Has the cash-only method worked well for you? Have you noticed other areas where your behavior or experience seems to be against the norm? Or am I the only weirdo?

10 Comments

  1. Steveark

    It always bugs me a little when Dave Ramsey indicates people spend more with plastic than cash because cash activates the pain centers of the brain. I do love Dave Ramsey and admire his body of work! In my case that never happened, the act of shopping itself activates my pain centers, not my payment method. My wife seems just the same, we’ve never carried a balance on a credit card and are both early retired FI. Maybe it is because I’m an engineer but money is money no matter how you spend it. And most of the time, I’d rather not spend it. But then your readers, like you, are by and large winning at their finances and not making dumb money moves.

    • I Dream of FIRE

      I don’t have any problem shopping, per se, but I don’t like to see my numbers get too out of whack. We’re pretty frugal, but certainly not too extreme. If we were serious about cutting way back there’s definitely fat there. But we’re happy with where we are at the moment. Thankfully we are in a position to make adjustments over time rather than have to do a major turnaround all at once.

      How has your spending changed in retirement, if at all?

      • Steveark

        My spending is almost exactly the same. I have some sweet side gigs that make everything we spend working about two days a week. Some things have reduced but the extra travel and recreation costs have balanced that out.

  2. FullTimeFinance

    I’m definitely in the same boat. Card spending is something I pay attention too. I spend cash in my wallet like it’s going out of style. This is why I’m lucky if I have a buck in my wallet at any time. I know my kryptonite so I protect myself against it.

    • I Dream of FIRE

      Yes! If I take out $100, a week later I might have $20. Then that $20 becomes about $8 and I hold onto that $8 for a month or more just so I don’t feel the urge to take out any more cash.

  3. Palmetto Millennial

    I used to subscribe to the pay with cash team, but I have recently realized I don’t like to spend money no matter how I pay.

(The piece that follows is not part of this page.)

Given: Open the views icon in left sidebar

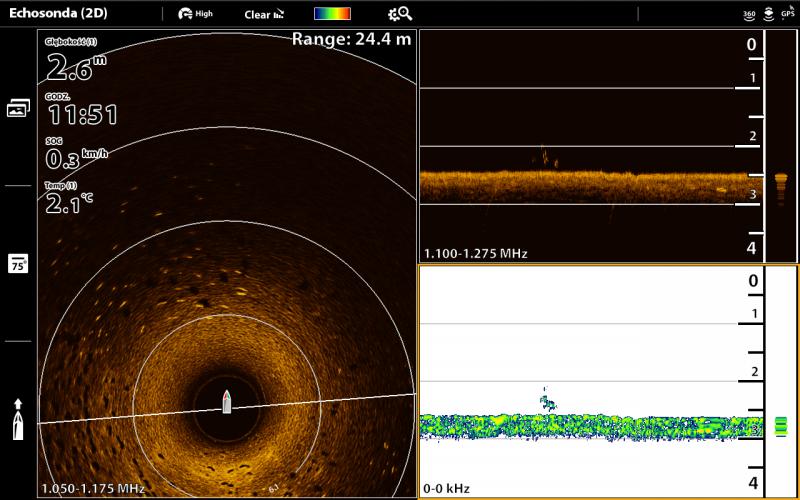Looking at the screenshot, I should pos(18,108).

With cash, it is also more work…having to go to the ATM, have to deal with change. I still have a penny jar I need to deal with! No thanks! I will be using credit cards going forward.

    • I Dream of FIRE

      Gotta love the penny jar. I use a large Claussen pickle jar. By the time that gets filled with change, I’m looking at $200+. Back in high school whenever my band was ready to record, my change jar covered almost all of my share of the session. Not using cash definitely slows down that pot of money!

  4. Nick True

    YESSSSSSSSSSSSSSS! I’ve been saying this for years. I’ve never tracked cash because I always carried so little of it that I would expense ATM withdrawel and add a note about what it was for.

    But because you can only get ATM money in increments of $20, I would always have some left over and end up wasting it on a drink or candy bard or something.

    Literally, I’m exactly the same. Thanks so much for putting this article together! Fantastic.

    • I Dream of FIRE

      I broke a $20 the other day and have eaten M&Ms out of the vending machine three times since then, just because I’ve got a dollar and the munchies. I guess I could use Thrifty to track that spending that happens in cash just to keep myself accountable. But it’s so easy to hand over a buck that’s already accounted for in the overall budget!

      • Nick True

        I so know. I so so know. I actually got into an argument of sorts on the bogleheads forum a couple years back about “cards making you spend more than cash” I argued that in my situation it was the opposite for this exact reason.

        And yes, I’ve actually started tracking cash 2 months ago because Hanna and I live in a camper now and we do our laundry at the laundromat, which gues… only takes quarters.

        I’m using YNAB, but yes, Thrifty’s app would great!